2007 Winner
Chloe Gambrill
Chloe Gambrill was just six years old when she signed up to run the Cancer Research UK Race For Life in memory of her “beloved nanny” who died of cancer. But, tragically, just five weeks before the race in July 2005, Chloe was diagnosed with leukaemia.
Despite starting an intensive course of chemotherapy and having an operation just three days before the race, Chloe shocked everyone by vowing to go ahead with the run.
She was so weak that she collapsed part way round the course, but refused to give up and get into an ambulance. She was worried that if she did not cross the finishing line, she would lose her £100 sponsorship money. “When she collapsed she was devastated,” says Chloe’s mother, Kelly. “She begged me not to make her go back to the ambulance.
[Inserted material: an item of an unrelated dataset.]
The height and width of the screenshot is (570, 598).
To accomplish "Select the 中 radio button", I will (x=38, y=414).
She already had her sponsors’ money and didn’t want to let anyone down.” Kelly, along with Chloe’s father Darren and brother Charlie, now 11, took turns to carry Chloe around the course and helped her walk over the finishing line.
Chloe is now in remission after 27 months of gruelling treatment including chemotherapy that made her hair fall out twice. She was often too weak to go to school, spent time in a wheelchair, suffered constant nausea and headaches, and had such severe pain that she was given morphine.
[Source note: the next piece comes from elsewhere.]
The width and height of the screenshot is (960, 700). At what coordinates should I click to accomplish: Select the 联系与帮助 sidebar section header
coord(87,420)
Yet throughout her treatment Chloe, from Ramsgate in Kent, showed the same determination to live a normal life as she did in the Race For Life. She was also rushed to hospital after defiantly completing her ballet exam, despite feeling dreadful. Chloe also took part in several galas and a sponsored swim to raise money for the Queen Elizabeth Hospital in Margate where she was often treated. “At one gala she got in and swam the slowest length of anybody there,” says Kelly, “and then had to be lifted out of the water at the end. But she did what she set out to do.”
The swim raised a total of £1,300 for the children’s ward. Chloe, who is now nine, took part in this year’s Race For Life at the Isle of Thanet and raised about £850 for her efforts. Next year she hopes to top £1,000. “It’s never been a huge amount of money, but Chloe is always determined to do her bit,” says Kelly.
She added that Chloe had always been close to her grandmother, Wendy Parrish, who sadly died of breast cancer in 2004, and that she thought Chloe had inherited her nan’s stubbornness and determination. “I can see a likeness,” Kelly admits. “They both put other people before their illness, whatever the physical cost. “We have always been amazed by the way Chloe has coped with leukaemia. This award is a huge accolade and it’s wonderful for something so positive to come out of her illness.”